--- Begin Records supplied ---
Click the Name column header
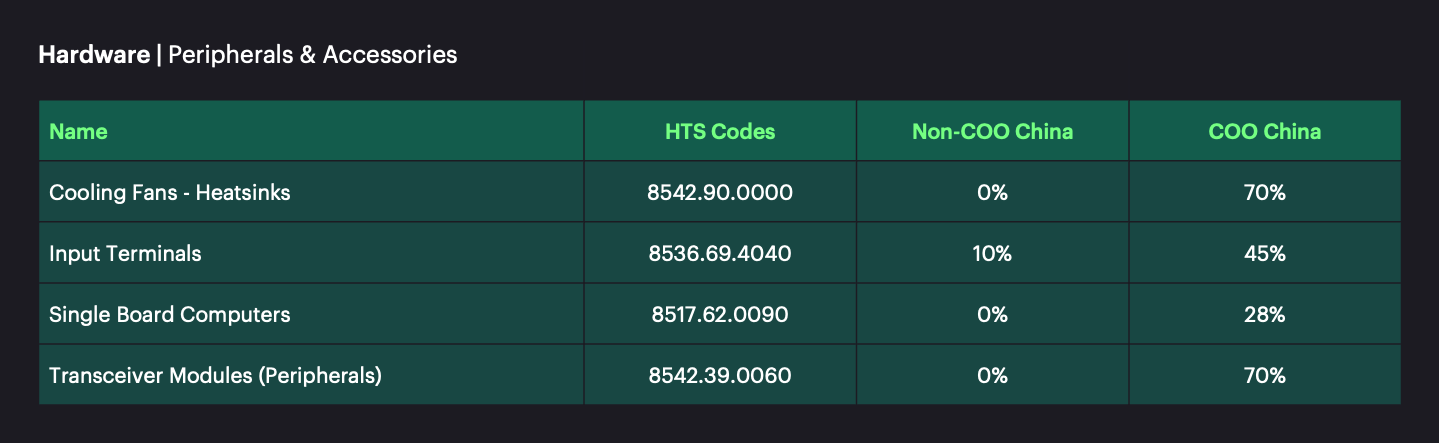The image size is (1439, 443). click(78, 131)
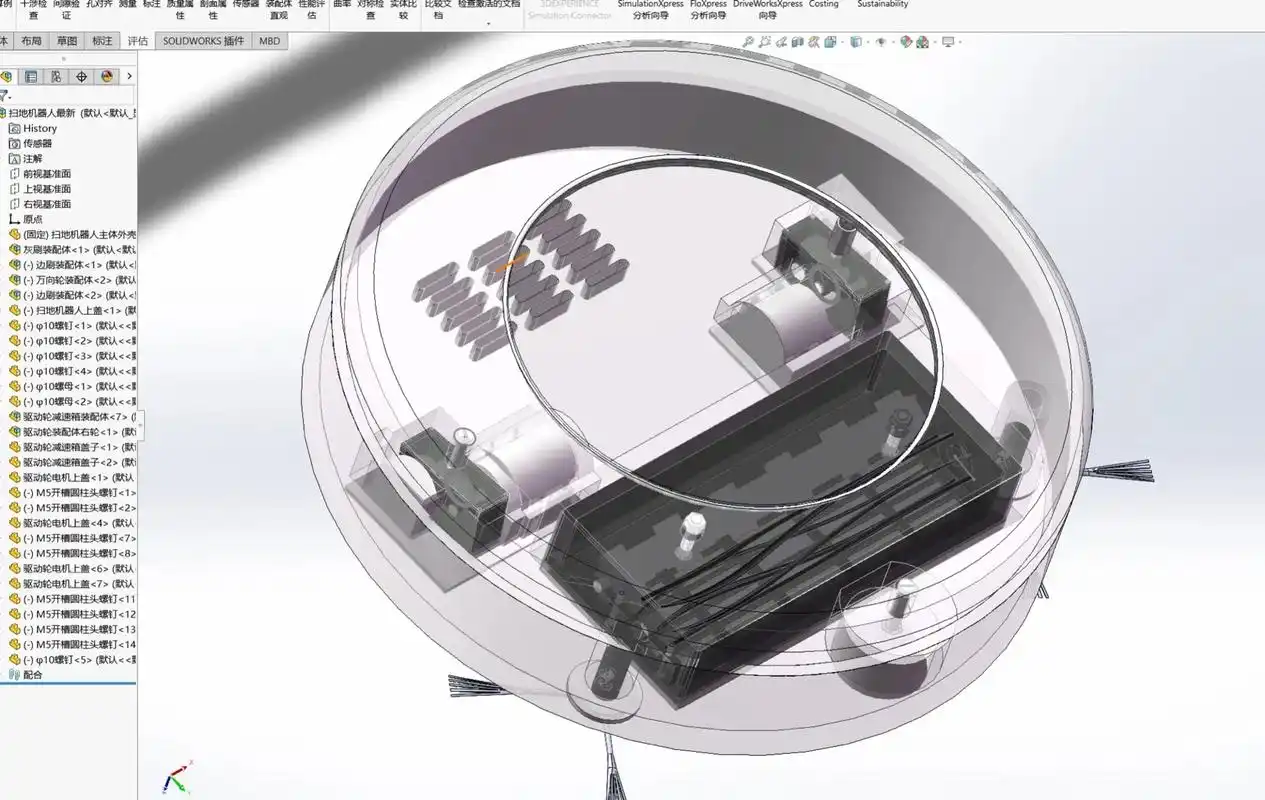Open the ConfigurationManager tab icon
Image resolution: width=1265 pixels, height=800 pixels.
56,76
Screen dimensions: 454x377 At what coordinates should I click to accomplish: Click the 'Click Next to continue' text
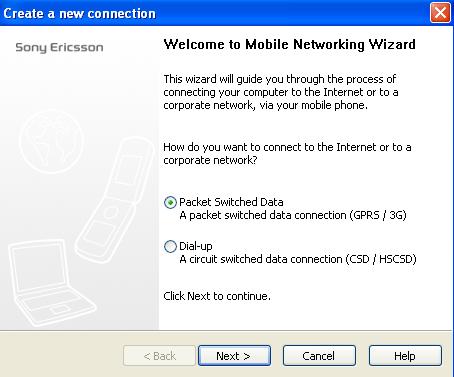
--- End Records supplied ---
**Goal of the exercise:**
Update the lines above by changing "column header" to "column heading" and keeping everything else the same. Leave the pictures out of your answer.

**Solution:**
Click the Name column heading
The image size is (1439, 443). click(78, 131)
Open the ConfigurationManager tab icon
Image resolution: width=1265 pixels, height=800 pixels.
56,76
Screen dimensions: 454x377 At what coordinates should I click to accomplish: Click the 'Click Next to continue' text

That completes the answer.